8-Bromo-cyclic GMP inhibits the calcium channel current in embryonic chick ventricular myocytes

Superfusion with 8-bromo-cyclic GMP or intracellular injection of cyclic GMP inhibits calcium-dependent slow action potentials in embryonic chick or guinea pig ventricular cells, suggesting that cyclic GMP inhibits calcium currents. Recently, cyclic GMP has been shown to reduce cyclic AMP-stimulated calcium currents in voltage-clamped ventricular myocytes. Since earlier results in intact cells had suggested that cyclic GMP might inhibit basal (i.e., unstimulated by cyclic AMP) calcium currents, we directly investigated the effect of 8-bromo-cyclic GMP on basal calcium channel currents (using barium as the charge carrier) in voltage-clamped ventricular myocytes isolated from embryonic chick hearts.
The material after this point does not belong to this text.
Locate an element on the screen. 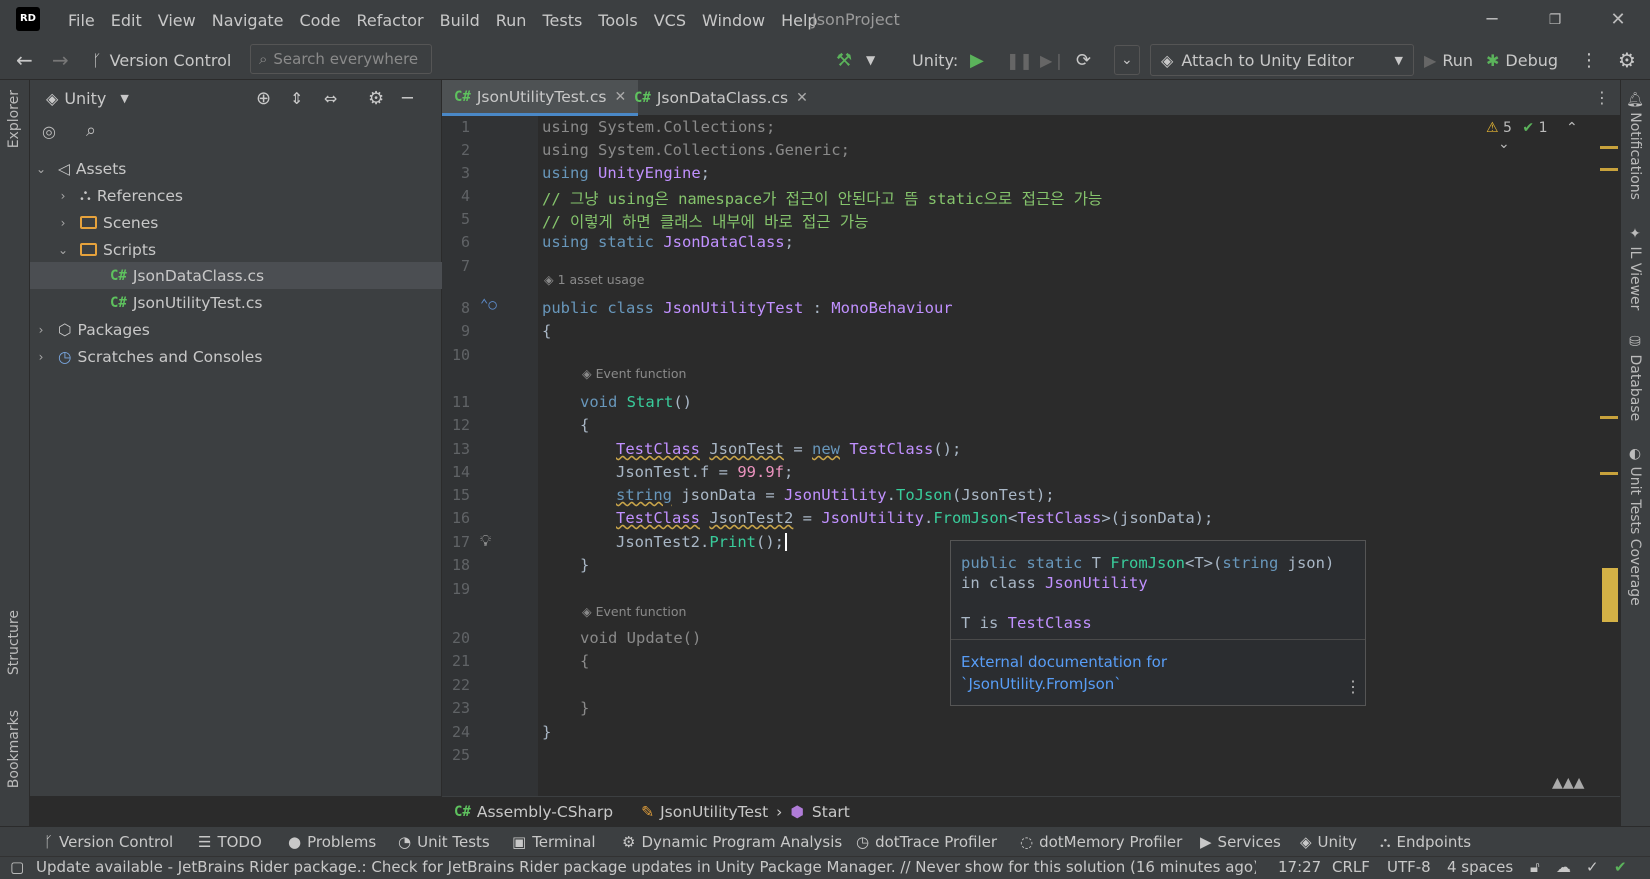 The height and width of the screenshot is (879, 1650). unity-dropdown-icon: ⌄ is located at coordinates (1127, 60).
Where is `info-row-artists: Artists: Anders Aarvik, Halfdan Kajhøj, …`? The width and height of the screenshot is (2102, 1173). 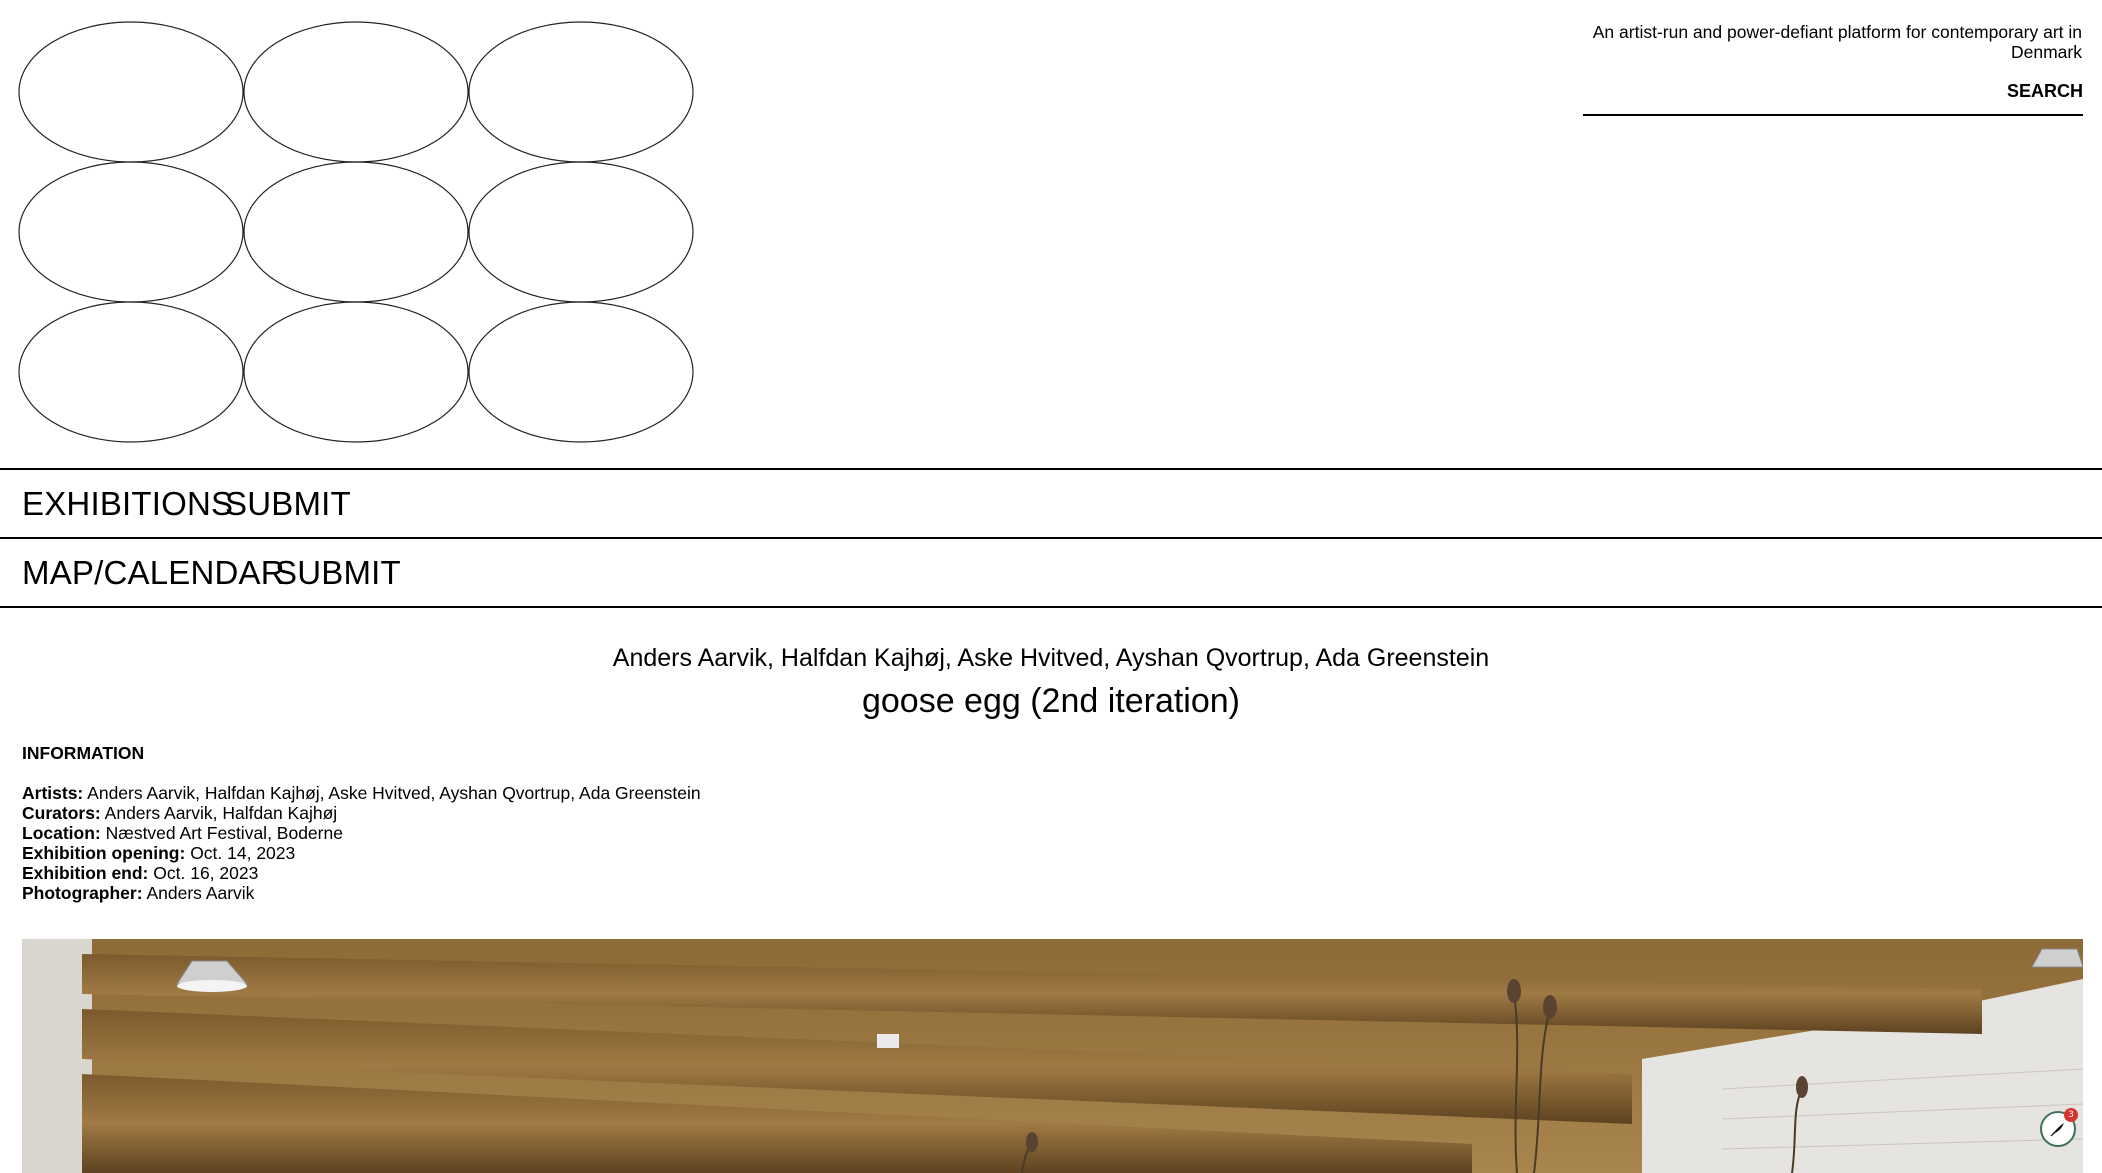
info-row-artists: Artists: Anders Aarvik, Halfdan Kajhøj, … is located at coordinates (362, 793).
Superfusion with 1 mM 8-bromo-cyclic GMP (without prior cyclic AMP elevation) progressively decreased peak calcium channel currents (-68% at 15 min after the onset of drug exposure). In contrast, the currents were unchanged during 15 min superfusion with control solution, or 1 mM 8-bromo-GMP (the noncyclic inactive analog of 8-bromo-cyclic GMP). The present results in voltage-clamped embryonic chick heart cells indicate that cyclic GMP can inhibit basal calcium channel currents, apparently through a cyclic AMP-independent mechanism.